NHS financial planning: targets, autonomy and even tighter belts

Dr Eleanor Roy, Policy Manager Health and Integration

The NHS planning guidance landed with fewer national priorities, more local flexibility and a relentless focus on performance recovery and living within means.

In recent years the NHS planning round has been no picnic, in fact for some it’s been painful. This year’s planning guidance landed under the shadow of a highly critical Public Accounts Committee (PAC) report. While it did not make it in time for Christmas, it has at least arrived a few weeks before the start of the financial year.

On first impressions the guidance is extensive, but there are hopeful signs. A simplified process of agreeing financial plans, a bonfire of national targets and suggestions of a more devolved system to come. However, there are also a few flies in the ointment.

The financial challenge remains

Even with additional funding from the Autumn Budget, 2025/26 will be ‘tougher than previous years’. There is around 2% real terms growth in the revenue budget, but it must cover final pay settlements, increased employer national insurance contributions and inflationary and recovery costs.

To meet national priorities, providers must reduce their cost base by 1% and improve productivity by 4% – and that’s before considering local demand pressures and non-recurrent savings from this year. For systems with deficits from previous years, repayment of non-recurrent support continues in 2025/26, as does the system of capital consequences and bonuses, adding further pressures on already struggling systems.

The messaging that 2025/26 marks a, ‘financial reset’ and the emphasis on, ‘all parts of the NHS living within their means’, reverberates. Systems must plan to remain within their allocations and grasp every opportunity to improve productivity and efficiency. Yet this may still not be enough. Difficult decisions to reduce or stop services might be necessary.

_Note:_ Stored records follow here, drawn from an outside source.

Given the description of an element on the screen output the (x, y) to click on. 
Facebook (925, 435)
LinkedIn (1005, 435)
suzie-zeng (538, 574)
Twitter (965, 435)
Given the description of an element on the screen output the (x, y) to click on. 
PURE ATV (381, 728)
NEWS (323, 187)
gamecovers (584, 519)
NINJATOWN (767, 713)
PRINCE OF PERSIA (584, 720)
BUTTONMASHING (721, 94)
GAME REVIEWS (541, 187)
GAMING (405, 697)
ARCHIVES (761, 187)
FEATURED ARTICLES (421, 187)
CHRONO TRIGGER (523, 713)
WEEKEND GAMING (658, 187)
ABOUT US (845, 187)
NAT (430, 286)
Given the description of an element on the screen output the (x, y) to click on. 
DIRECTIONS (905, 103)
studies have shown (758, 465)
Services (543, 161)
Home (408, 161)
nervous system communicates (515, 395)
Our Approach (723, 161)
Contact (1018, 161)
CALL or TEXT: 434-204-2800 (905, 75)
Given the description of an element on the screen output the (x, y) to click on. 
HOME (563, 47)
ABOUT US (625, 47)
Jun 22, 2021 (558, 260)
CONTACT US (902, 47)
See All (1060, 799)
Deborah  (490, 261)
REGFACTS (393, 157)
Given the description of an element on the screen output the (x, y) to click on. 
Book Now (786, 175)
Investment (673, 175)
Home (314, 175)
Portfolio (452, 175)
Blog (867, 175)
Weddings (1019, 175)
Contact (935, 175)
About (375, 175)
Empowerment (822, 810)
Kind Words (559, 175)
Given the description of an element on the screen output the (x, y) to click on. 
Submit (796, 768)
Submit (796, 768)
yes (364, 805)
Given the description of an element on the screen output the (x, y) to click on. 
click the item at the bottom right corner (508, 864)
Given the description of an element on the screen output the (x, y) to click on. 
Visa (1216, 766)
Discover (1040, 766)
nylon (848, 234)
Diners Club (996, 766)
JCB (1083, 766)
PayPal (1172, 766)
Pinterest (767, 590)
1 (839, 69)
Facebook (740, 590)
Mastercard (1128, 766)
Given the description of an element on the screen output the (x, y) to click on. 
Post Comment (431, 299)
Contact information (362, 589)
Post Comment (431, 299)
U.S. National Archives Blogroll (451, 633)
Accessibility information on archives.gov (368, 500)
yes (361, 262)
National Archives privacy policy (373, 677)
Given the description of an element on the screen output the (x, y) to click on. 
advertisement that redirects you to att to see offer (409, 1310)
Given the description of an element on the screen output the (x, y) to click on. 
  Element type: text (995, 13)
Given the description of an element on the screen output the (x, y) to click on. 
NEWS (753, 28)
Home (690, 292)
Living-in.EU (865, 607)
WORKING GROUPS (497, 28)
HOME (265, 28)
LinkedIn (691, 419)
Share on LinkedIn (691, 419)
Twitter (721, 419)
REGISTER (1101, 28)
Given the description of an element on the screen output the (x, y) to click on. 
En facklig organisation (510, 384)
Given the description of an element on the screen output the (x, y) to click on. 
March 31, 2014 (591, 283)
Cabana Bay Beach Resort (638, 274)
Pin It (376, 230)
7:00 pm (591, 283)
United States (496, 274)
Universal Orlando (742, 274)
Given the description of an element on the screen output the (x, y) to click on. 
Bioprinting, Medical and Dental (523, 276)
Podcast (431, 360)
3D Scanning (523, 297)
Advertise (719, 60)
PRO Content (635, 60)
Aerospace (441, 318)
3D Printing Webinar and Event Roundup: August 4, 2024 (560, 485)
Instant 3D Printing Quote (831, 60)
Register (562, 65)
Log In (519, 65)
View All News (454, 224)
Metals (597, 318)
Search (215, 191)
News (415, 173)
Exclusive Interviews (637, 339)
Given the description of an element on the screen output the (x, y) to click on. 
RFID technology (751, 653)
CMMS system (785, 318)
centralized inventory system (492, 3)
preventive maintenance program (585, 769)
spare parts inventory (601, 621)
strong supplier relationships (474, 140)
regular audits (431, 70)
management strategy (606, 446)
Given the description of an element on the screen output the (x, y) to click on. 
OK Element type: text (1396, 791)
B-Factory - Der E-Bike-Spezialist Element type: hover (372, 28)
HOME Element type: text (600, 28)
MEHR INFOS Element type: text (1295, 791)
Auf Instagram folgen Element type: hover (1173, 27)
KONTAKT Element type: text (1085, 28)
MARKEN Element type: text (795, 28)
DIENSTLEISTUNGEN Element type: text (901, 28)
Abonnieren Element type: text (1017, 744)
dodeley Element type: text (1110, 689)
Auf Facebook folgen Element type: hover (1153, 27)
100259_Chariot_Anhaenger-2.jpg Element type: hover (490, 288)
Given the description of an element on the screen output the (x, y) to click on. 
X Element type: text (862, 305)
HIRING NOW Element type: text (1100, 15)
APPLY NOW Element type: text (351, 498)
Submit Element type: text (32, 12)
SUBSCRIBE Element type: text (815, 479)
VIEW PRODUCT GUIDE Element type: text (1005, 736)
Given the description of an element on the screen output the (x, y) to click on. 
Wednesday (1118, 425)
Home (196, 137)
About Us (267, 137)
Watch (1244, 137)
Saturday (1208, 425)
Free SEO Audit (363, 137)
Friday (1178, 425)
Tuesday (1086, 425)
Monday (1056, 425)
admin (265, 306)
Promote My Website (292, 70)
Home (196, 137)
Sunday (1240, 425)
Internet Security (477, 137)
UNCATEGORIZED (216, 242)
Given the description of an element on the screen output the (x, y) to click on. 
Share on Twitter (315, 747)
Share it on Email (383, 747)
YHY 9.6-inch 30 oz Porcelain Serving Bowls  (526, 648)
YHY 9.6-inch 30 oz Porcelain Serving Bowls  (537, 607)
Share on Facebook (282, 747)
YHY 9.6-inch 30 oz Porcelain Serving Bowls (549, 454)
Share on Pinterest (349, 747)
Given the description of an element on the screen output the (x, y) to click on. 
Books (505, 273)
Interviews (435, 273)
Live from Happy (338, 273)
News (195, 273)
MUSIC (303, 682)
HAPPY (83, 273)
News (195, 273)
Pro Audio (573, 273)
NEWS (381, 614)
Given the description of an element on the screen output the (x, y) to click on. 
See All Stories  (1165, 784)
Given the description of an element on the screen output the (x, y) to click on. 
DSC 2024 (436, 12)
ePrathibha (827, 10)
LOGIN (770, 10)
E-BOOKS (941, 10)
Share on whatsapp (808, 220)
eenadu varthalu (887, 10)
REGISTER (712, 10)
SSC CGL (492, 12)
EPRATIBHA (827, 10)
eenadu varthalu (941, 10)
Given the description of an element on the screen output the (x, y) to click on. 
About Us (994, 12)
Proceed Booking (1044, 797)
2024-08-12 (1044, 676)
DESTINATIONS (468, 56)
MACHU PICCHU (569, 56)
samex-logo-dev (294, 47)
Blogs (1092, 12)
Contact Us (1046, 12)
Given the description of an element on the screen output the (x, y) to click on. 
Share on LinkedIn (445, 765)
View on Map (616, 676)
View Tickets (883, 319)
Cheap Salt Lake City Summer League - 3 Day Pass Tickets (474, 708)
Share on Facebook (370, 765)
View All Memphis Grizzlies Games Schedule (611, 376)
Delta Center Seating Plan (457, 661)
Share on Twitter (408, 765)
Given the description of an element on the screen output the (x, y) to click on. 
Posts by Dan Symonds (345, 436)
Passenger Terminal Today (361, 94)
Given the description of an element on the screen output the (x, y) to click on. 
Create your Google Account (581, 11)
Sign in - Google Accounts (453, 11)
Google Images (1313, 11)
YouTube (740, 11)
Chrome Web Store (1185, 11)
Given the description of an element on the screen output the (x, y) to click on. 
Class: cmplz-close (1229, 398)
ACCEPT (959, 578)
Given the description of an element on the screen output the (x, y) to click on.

This is a huge ask in a few weeks. Especially as this year’s planning round forecast an overall deficit position of around £3bn and many systems are forecasting a deficit at the end of 2024/25. So, perhaps the simplified process won’t be quite as smooth as the guidance suggests?

Flags for devolution

The guidance sets the tone for a more devolved future. It increases local systems’ flexibility by reducing the number of national priorities and the amount of ring-fenced funding. Both the service development fund and additional elective recovery fund are rolled into baseline allocations. This means elective funding is capped, but changes to the payment system propose allowing Integrated Care Boards to control spend by setting payment limits for elective and activity-based services.

While greater flexibility and autonomy at a local level are welcome, it’s a mixed blessing. Systems will have to make those difficult decisions on reducing or stopping services. The guidance commits to backing local leaders, but a bumpy road may lie ahead for some.

Clues for the future

The guidance hints at what’s to come: baby steps towards neighbourhood health, pilots to test new payment mechanisms and the potential for provider involvement in service planning and transformation.

Overall, the guidance marks a move towards change but continues to fall short in understanding the financial challenges and their underlying causes. Aside from minor tweaks, it lacks specific focus, or investment in the government’s three shifts from analogue to digital, hospital to community and treatment to prevention. The 10-year plan and the spending review must address these challenges head on and do the heavy lifting to clarify how transformation will be achieved and funded.

Planning guidance and related documents can be found on NHS England’s website: NHS operational planning and contracting guidance.